▸ **Task brief**: Could you retype the entries exactly as they are?

--- Available records ---

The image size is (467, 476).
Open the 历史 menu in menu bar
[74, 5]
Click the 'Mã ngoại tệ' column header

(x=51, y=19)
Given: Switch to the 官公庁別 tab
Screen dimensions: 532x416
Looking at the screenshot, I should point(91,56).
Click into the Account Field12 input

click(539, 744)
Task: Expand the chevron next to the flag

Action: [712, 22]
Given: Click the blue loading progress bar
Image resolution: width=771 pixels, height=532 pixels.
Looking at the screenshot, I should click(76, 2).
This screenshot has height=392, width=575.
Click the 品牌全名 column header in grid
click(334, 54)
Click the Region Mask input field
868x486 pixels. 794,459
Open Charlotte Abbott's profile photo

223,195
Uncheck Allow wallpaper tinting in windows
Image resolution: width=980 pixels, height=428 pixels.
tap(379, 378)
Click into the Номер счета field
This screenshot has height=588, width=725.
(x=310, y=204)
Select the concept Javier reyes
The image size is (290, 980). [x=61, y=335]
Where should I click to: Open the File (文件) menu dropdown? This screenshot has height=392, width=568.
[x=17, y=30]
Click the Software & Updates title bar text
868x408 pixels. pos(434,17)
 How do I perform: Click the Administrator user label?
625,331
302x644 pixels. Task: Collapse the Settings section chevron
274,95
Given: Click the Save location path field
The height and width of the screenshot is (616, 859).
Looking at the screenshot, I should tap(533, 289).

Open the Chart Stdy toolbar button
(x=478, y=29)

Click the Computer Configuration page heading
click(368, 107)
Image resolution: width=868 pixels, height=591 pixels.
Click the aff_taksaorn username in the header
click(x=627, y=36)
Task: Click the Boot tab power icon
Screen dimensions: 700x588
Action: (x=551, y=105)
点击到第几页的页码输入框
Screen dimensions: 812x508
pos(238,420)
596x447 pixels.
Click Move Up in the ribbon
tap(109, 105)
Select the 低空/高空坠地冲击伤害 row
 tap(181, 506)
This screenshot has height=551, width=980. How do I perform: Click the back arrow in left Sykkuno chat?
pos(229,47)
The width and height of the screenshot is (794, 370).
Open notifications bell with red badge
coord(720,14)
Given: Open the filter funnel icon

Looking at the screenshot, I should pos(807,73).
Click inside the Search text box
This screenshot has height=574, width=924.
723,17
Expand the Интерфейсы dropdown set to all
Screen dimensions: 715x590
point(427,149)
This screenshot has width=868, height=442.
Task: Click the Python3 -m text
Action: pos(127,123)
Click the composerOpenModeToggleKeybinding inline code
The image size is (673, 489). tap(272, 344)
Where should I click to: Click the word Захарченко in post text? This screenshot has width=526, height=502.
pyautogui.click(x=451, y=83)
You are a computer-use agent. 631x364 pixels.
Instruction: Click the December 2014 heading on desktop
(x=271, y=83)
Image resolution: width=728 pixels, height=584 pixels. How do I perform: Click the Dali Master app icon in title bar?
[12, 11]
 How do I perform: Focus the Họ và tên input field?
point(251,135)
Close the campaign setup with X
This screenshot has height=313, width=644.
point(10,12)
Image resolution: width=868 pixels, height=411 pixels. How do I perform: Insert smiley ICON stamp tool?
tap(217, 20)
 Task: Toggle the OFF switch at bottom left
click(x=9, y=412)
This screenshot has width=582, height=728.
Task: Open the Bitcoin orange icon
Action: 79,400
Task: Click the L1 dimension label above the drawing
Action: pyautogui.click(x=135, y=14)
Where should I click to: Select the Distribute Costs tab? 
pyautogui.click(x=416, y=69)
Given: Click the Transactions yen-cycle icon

---

▸ **Finished task**:
The image size is (467, 476).
Open the 历史 menu in menu bar
[74, 5]
Click the 'Mã ngoại tệ' column header

(x=51, y=19)
Given: Switch to the 官公庁別 tab
Screen dimensions: 532x416
Looking at the screenshot, I should point(91,56).
Click into the Account Field12 input

click(539, 744)
Task: Expand the chevron next to the flag

Action: [712, 22]
Given: Click the blue loading progress bar
Image resolution: width=771 pixels, height=532 pixels.
Looking at the screenshot, I should click(76, 2).
This screenshot has height=392, width=575.
Click the 品牌全名 column header in grid
click(334, 54)
Click the Region Mask input field
868x486 pixels. 794,459
Open Charlotte Abbott's profile photo

223,195
Uncheck Allow wallpaper tinting in windows
Image resolution: width=980 pixels, height=428 pixels.
tap(379, 378)
Click into the Номер счета field
This screenshot has height=588, width=725.
(x=310, y=204)
Select the concept Javier reyes
The image size is (290, 980). [x=61, y=335]
Where should I click to: Open the File (文件) menu dropdown? This screenshot has height=392, width=568.
[x=17, y=30]
Click the Software & Updates title bar text
868x408 pixels. pos(434,17)
 How do I perform: Click the Administrator user label?
625,331
302x644 pixels. Task: Collapse the Settings section chevron
274,95
Given: Click the Save location path field
The height and width of the screenshot is (616, 859).
Looking at the screenshot, I should tap(533, 289).

Open the Chart Stdy toolbar button
(x=478, y=29)

Click the Computer Configuration page heading
click(368, 107)
Image resolution: width=868 pixels, height=591 pixels.
Click the aff_taksaorn username in the header
click(x=627, y=36)
Task: Click the Boot tab power icon
Screen dimensions: 700x588
Action: (x=551, y=105)
点击到第几页的页码输入框
Screen dimensions: 812x508
pos(238,420)
596x447 pixels.
Click Move Up in the ribbon
tap(109, 105)
Select the 低空/高空坠地冲击伤害 row
 tap(181, 506)
This screenshot has height=551, width=980. How do I perform: Click the back arrow in left Sykkuno chat?
pos(229,47)
The width and height of the screenshot is (794, 370).
Open notifications bell with red badge
coord(720,14)
Given: Open the filter funnel icon

Looking at the screenshot, I should pos(807,73).
Click inside the Search text box
This screenshot has height=574, width=924.
723,17
Expand the Интерфейсы dropdown set to all
Screen dimensions: 715x590
point(427,149)
This screenshot has width=868, height=442.
Task: Click the Python3 -m text
Action: pos(127,123)
Click the composerOpenModeToggleKeybinding inline code
The image size is (673, 489). tap(272, 344)
Where should I click to: Click the word Захарченко in post text? This screenshot has width=526, height=502.
pyautogui.click(x=451, y=83)
You are a computer-use agent. 631x364 pixels.
Instruction: Click the December 2014 heading on desktop
(x=271, y=83)
Image resolution: width=728 pixels, height=584 pixels. How do I perform: Click the Dali Master app icon in title bar?
[12, 11]
 How do I perform: Focus the Họ và tên input field?
point(251,135)
Close the campaign setup with X
This screenshot has height=313, width=644.
point(10,12)
Image resolution: width=868 pixels, height=411 pixels. How do I perform: Insert smiley ICON stamp tool?
tap(217, 20)
 Task: Toggle the OFF switch at bottom left
click(x=9, y=412)
This screenshot has width=582, height=728.
Task: Open the Bitcoin orange icon
Action: 79,400
Task: Click the L1 dimension label above the drawing
Action: pyautogui.click(x=135, y=14)
Where should I click to: Select the Distribute Costs tab? 
pyautogui.click(x=416, y=69)
Given: Click the Transactions yen-cycle icon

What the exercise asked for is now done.